§ **Aim**
Please convert the listing below into a Markdown table with the columns "Row" and "Line", one numbered row per line, leaving out blank lines and any pictures.

#### Input data ####

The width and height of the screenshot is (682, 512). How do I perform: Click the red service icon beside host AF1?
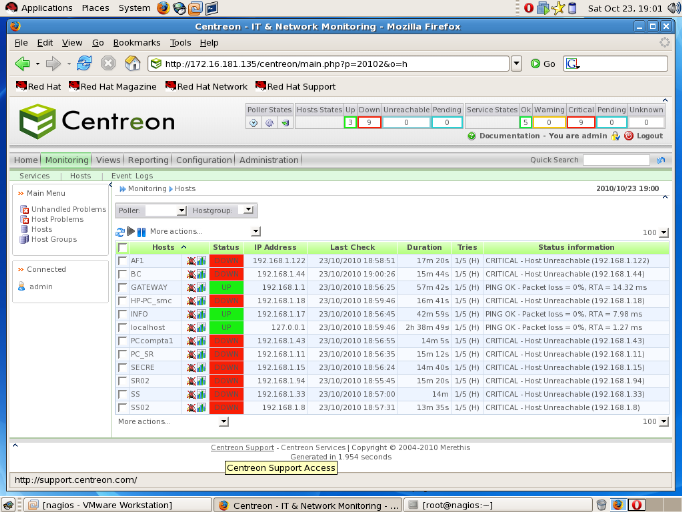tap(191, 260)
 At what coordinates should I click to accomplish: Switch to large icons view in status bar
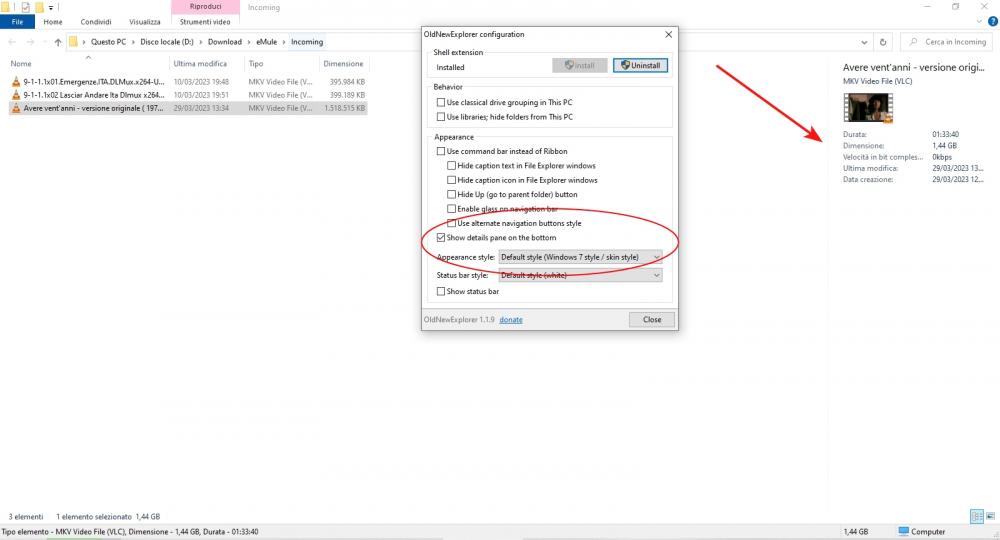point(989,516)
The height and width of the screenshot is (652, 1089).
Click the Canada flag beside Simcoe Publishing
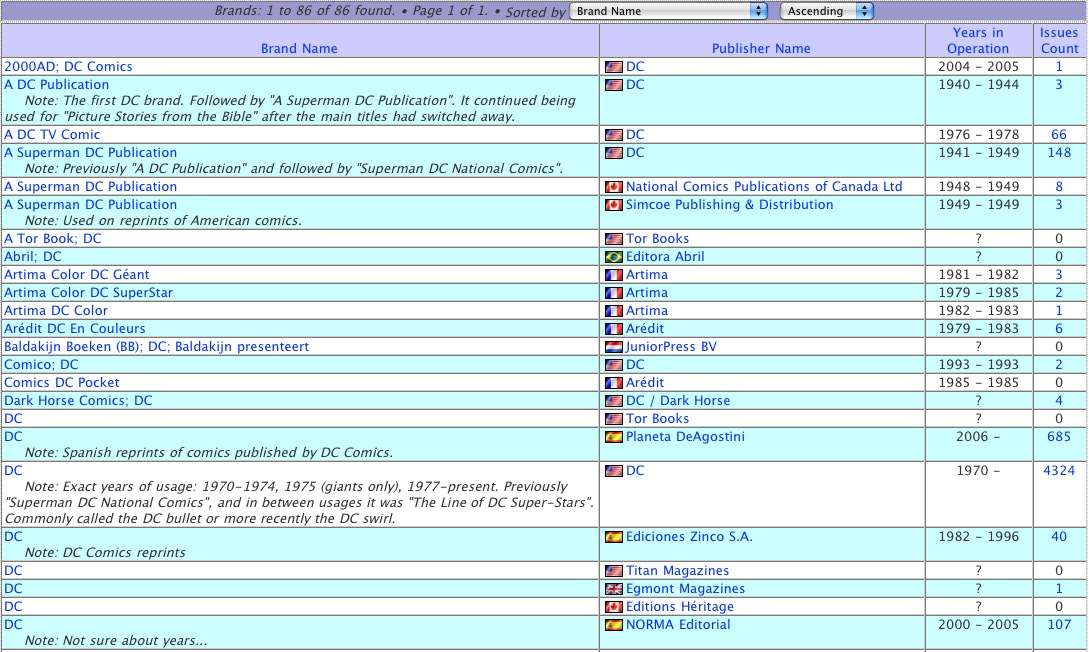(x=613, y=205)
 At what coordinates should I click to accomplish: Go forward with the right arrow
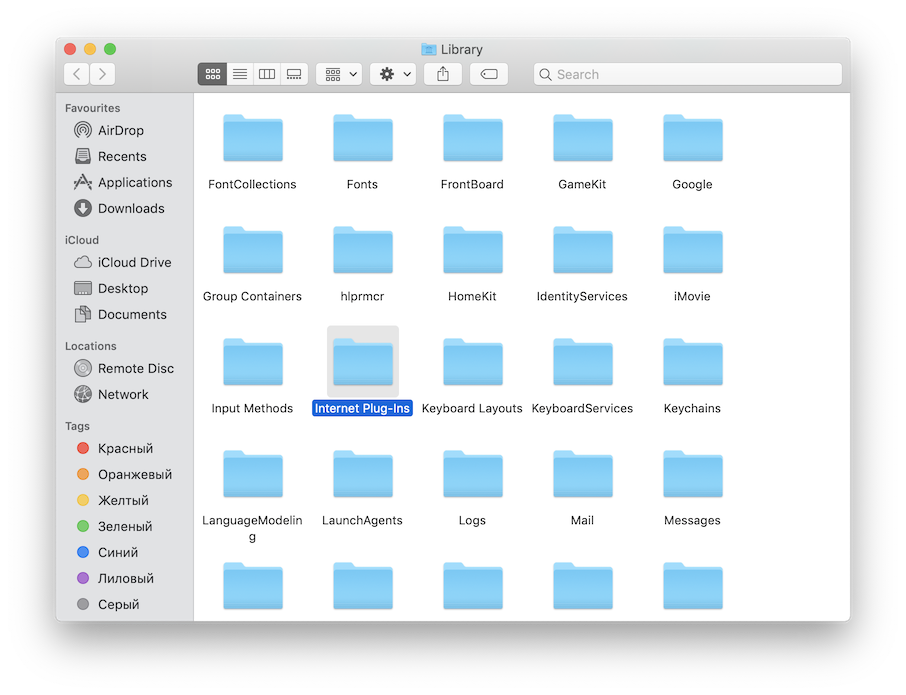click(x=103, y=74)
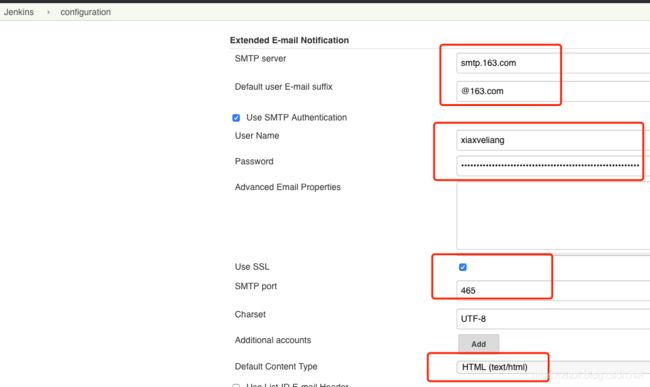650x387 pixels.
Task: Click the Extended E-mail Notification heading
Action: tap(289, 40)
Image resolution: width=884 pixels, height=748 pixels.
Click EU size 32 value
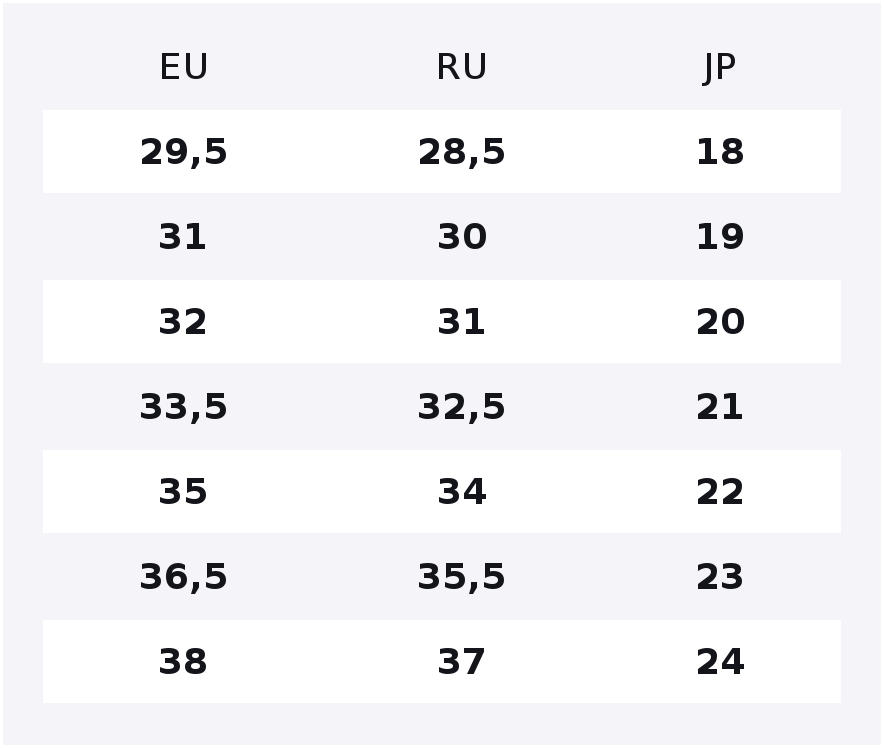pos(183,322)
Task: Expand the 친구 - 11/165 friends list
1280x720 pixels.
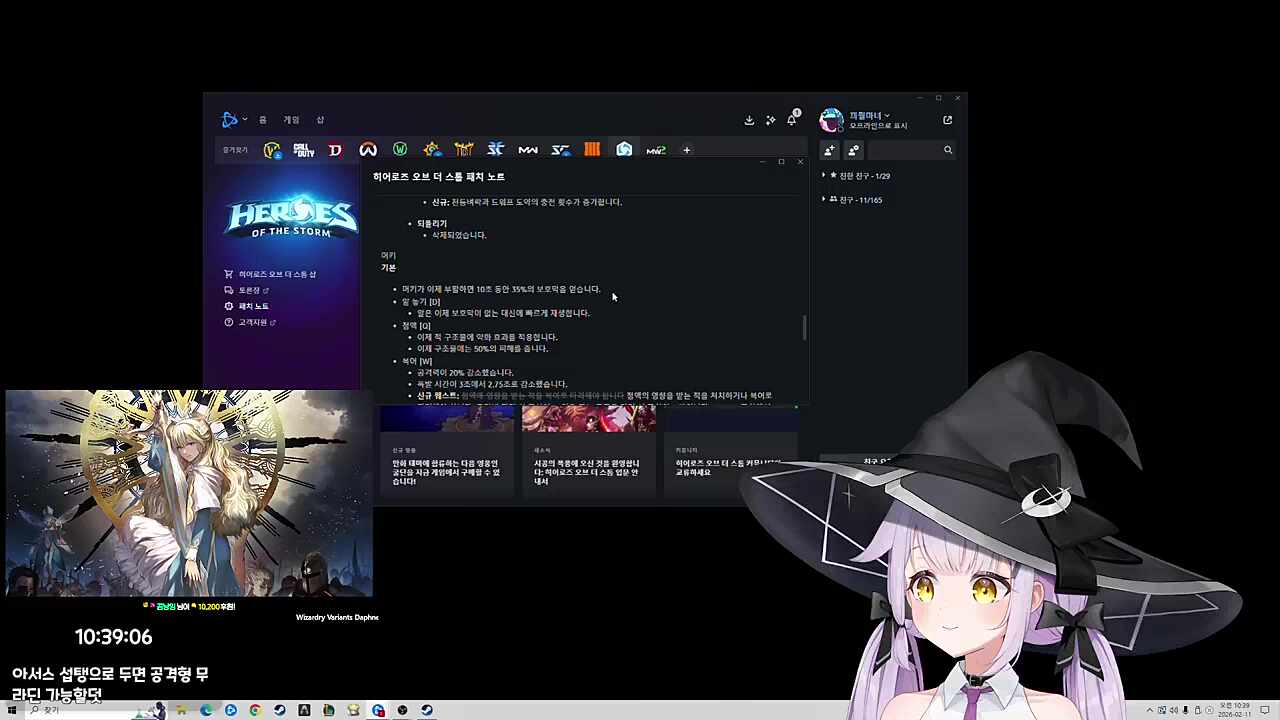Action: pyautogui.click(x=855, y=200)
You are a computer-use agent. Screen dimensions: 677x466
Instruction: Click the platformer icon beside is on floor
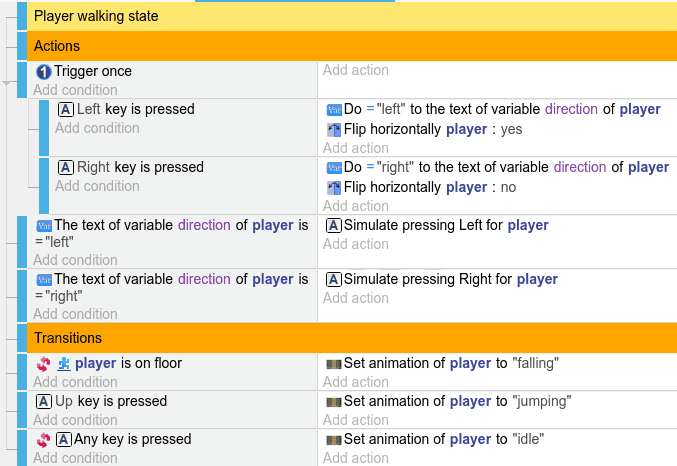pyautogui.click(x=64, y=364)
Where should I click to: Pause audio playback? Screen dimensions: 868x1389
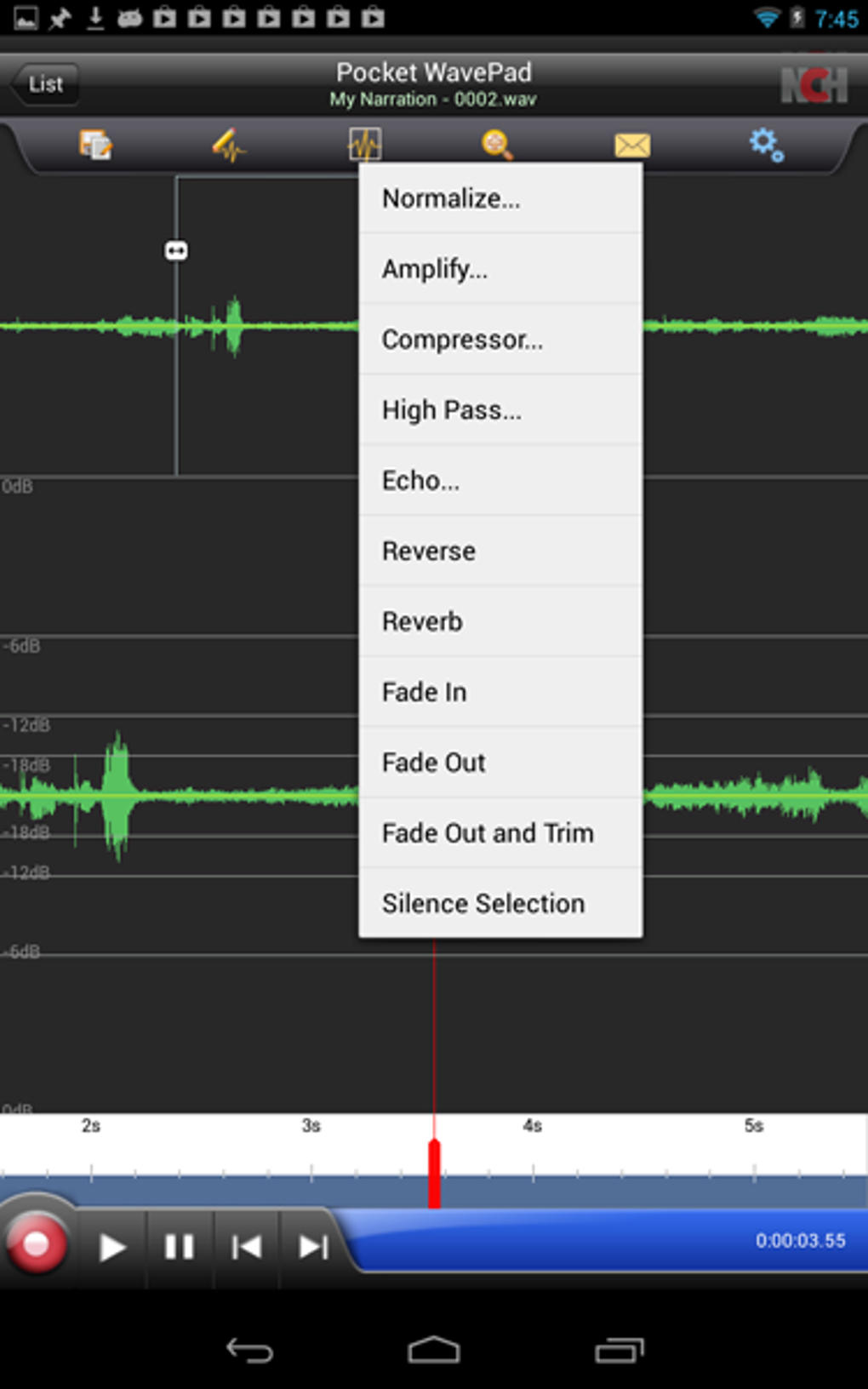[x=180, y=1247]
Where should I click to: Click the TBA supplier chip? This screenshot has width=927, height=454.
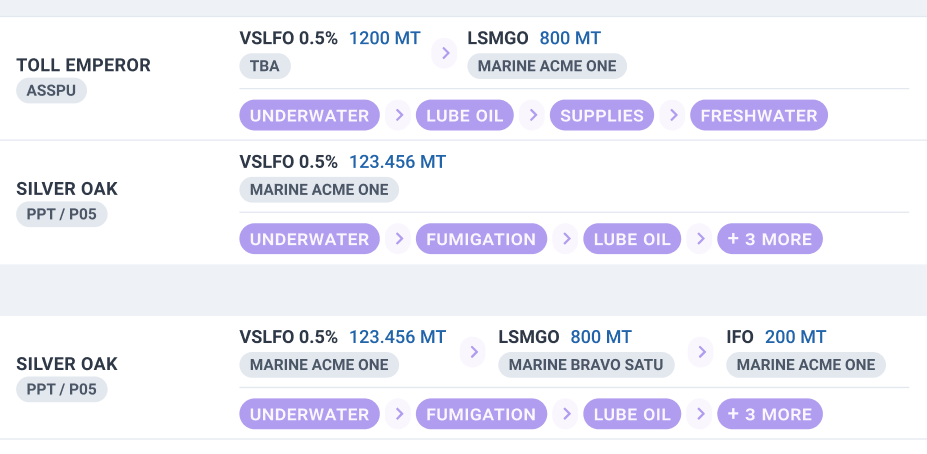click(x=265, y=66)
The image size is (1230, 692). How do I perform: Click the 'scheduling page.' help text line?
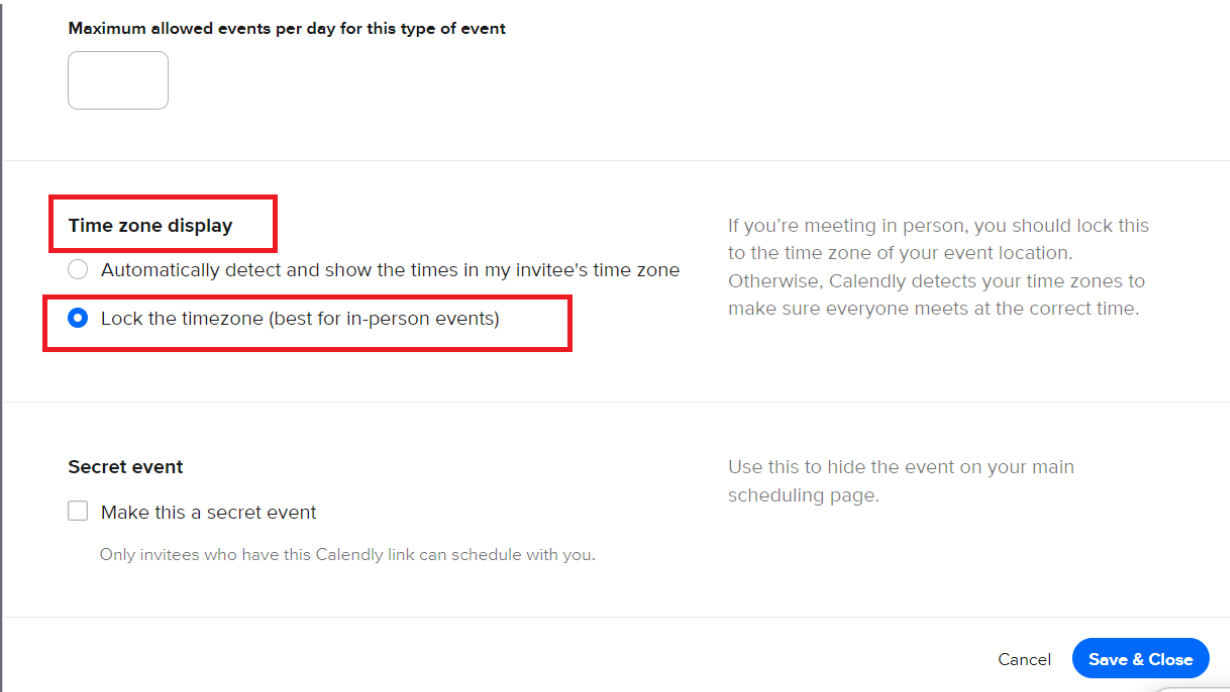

####

§ **Task solution**
| Row | Line |
|---|---|
| 1 | The width and height of the screenshot is (682, 512). How do I perform: Click the red service icon beside host AF1? |
| 2 | tap(191, 260) |
| 3 |  At what coordinates should I click to accomplish: Switch to large icons view in status bar |
| 4 | point(989,516) |
| 5 | The height and width of the screenshot is (652, 1089). |
| 6 | Click the Canada flag beside Simcoe Publishing |
| 7 | (x=613, y=205) |
| 8 |  At what coordinates should I click to accomplish: Go forward with the right arrow |
| 9 | click(x=103, y=74) |
| 10 | 650x387 pixels. |
| 11 | Task: Click the Extended E-mail Notification heading |
| 12 | Action: tap(289, 40) |
| 13 | Image resolution: width=884 pixels, height=748 pixels. |
| 14 | Click EU size 32 value |
| 15 | pos(183,322) |
| 16 | Task: Expand the 친구 - 11/165 friends list |
| 17 | 1280x720 pixels. |
| 18 | Action: pyautogui.click(x=855, y=200) |
| 19 | You are a computer-use agent. Screen dimensions: 677x466 |
| 20 | Instruction: Click the platformer icon beside is on floor |
| 21 | pyautogui.click(x=64, y=364) |
| 22 | Where should I click to: Pause audio playback? Screen dimensions: 868x1389 |
| 23 | [x=180, y=1247] |
| 24 | Where should I click to: Click the TBA supplier chip? This screenshot has width=927, height=454. |
| 25 | click(x=265, y=66) |
| 26 | The image size is (1230, 692). How do I perform: Click the 'scheduling page.' help text line? |